*DATA UNDER STUDY*:
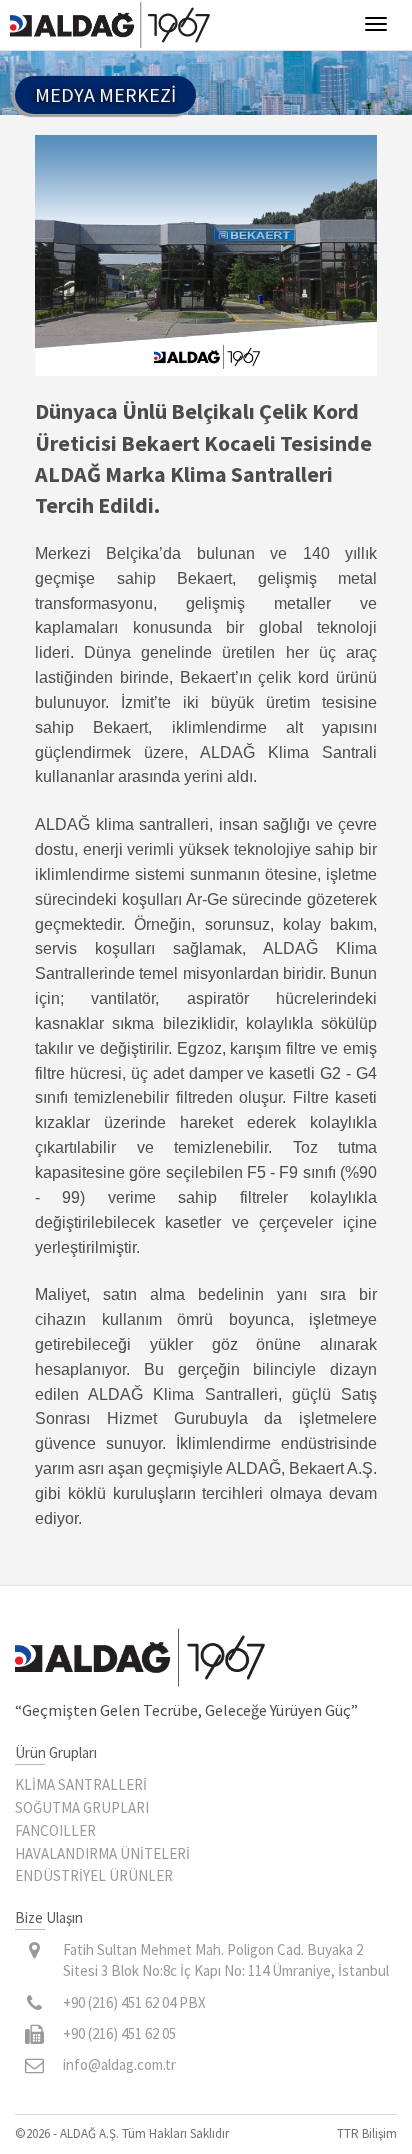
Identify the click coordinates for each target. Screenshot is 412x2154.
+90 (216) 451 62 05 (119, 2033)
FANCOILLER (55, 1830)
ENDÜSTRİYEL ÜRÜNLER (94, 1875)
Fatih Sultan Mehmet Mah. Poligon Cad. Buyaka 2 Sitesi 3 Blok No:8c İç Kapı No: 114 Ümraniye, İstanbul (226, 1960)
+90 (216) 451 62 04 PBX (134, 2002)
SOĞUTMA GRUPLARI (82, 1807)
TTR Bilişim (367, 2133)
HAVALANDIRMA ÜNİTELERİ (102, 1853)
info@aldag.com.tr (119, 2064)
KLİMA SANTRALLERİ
---
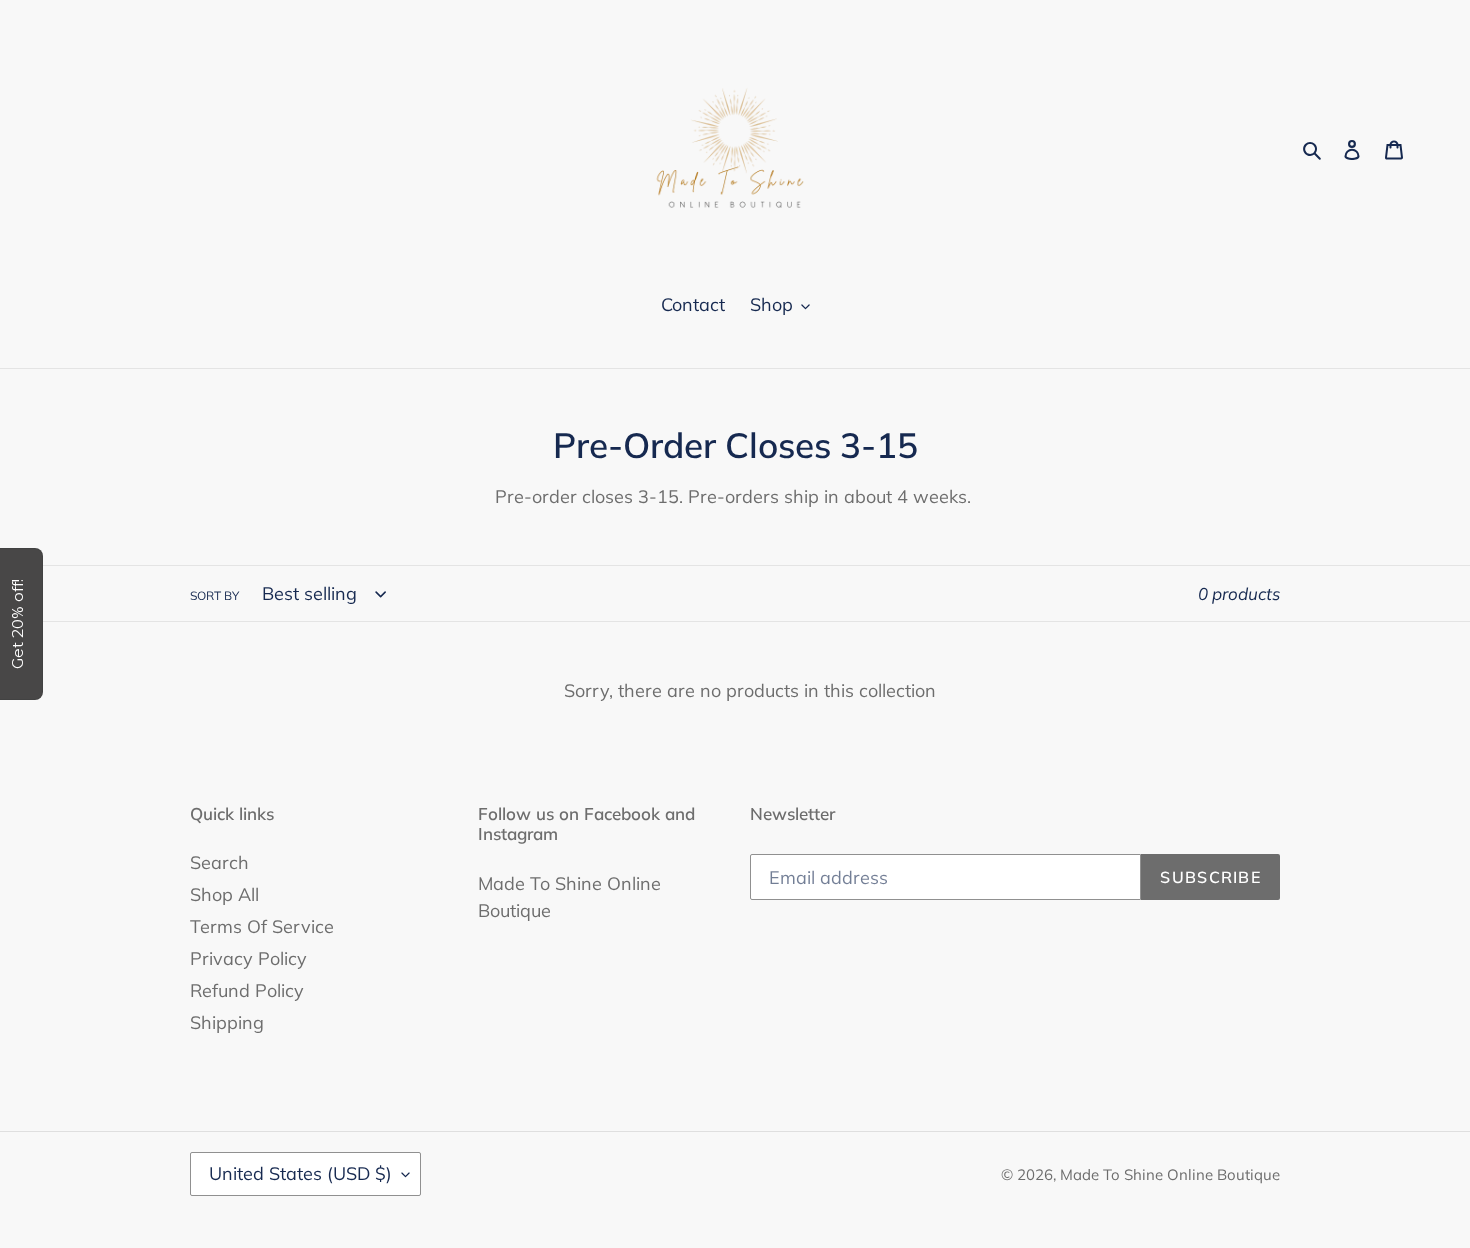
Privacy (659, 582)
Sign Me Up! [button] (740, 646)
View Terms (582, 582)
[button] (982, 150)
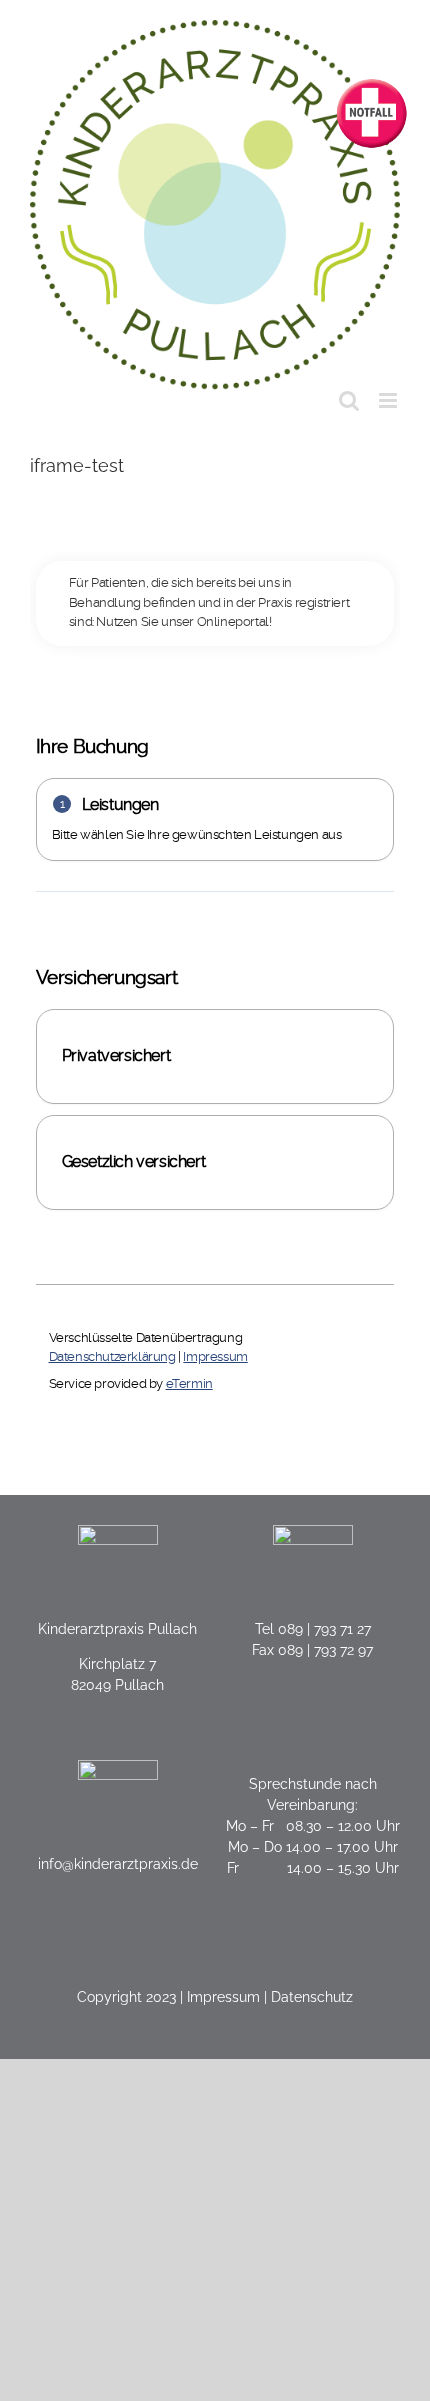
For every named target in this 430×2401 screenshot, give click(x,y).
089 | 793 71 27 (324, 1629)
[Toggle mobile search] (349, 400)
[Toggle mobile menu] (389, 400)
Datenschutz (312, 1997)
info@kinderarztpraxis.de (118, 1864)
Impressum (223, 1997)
...
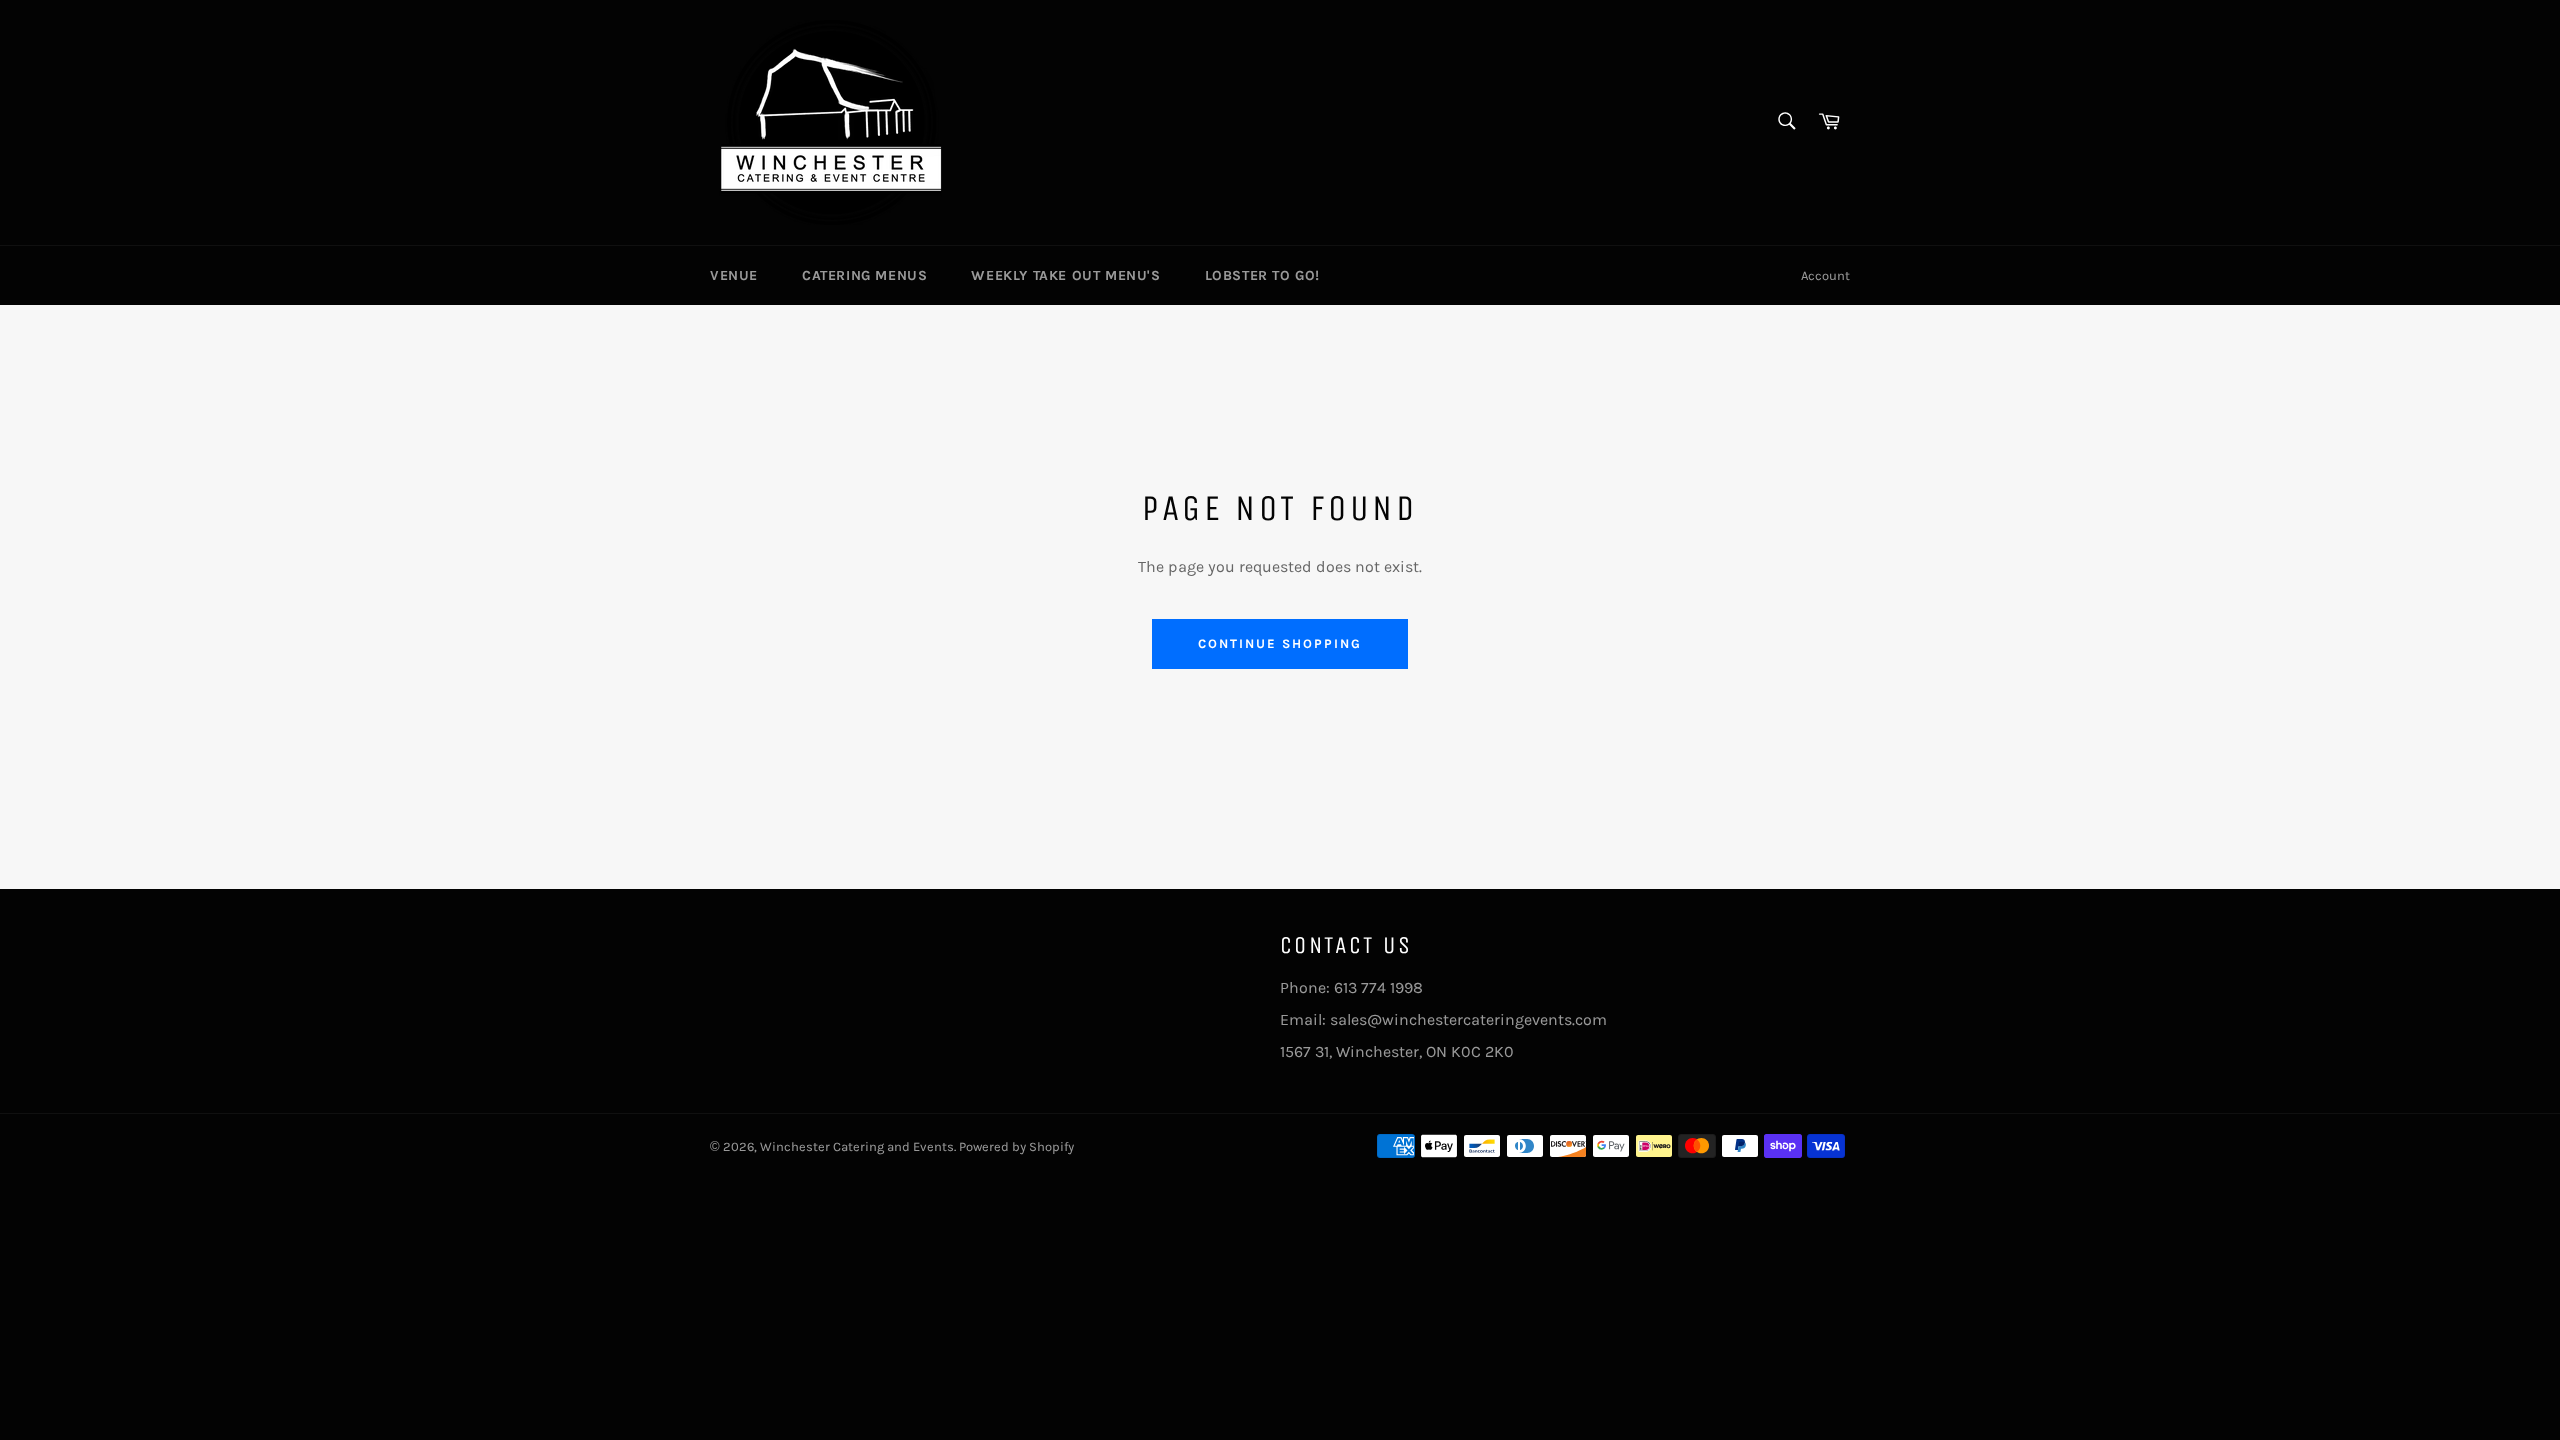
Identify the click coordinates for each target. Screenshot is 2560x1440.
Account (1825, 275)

*TO DO*: Look above for the line holding "Screenshot is 412x2154.". Print it and every line after it, exactly, through the line holding "KLİMA SANTRALLERİ".

*PROBLEM SOLUTION*:
Identify the click coordinates for each target. Screenshot is 412x2154.
+90 (216) 451 62 05 (119, 2033)
FANCOILLER (55, 1830)
ENDÜSTRİYEL ÜRÜNLER (94, 1875)
Fatih Sultan Mehmet Mah. Poligon Cad. Buyaka 2 Sitesi 3 Blok No:8c İç Kapı No: 114 Ümraniye, İstanbul (226, 1960)
+90 (216) 451 62 04 PBX (134, 2002)
SOĞUTMA GRUPLARI (82, 1807)
TTR Bilişim (367, 2133)
HAVALANDIRMA ÜNİTELERİ (102, 1853)
info@aldag.com.tr (119, 2064)
KLİMA SANTRALLERİ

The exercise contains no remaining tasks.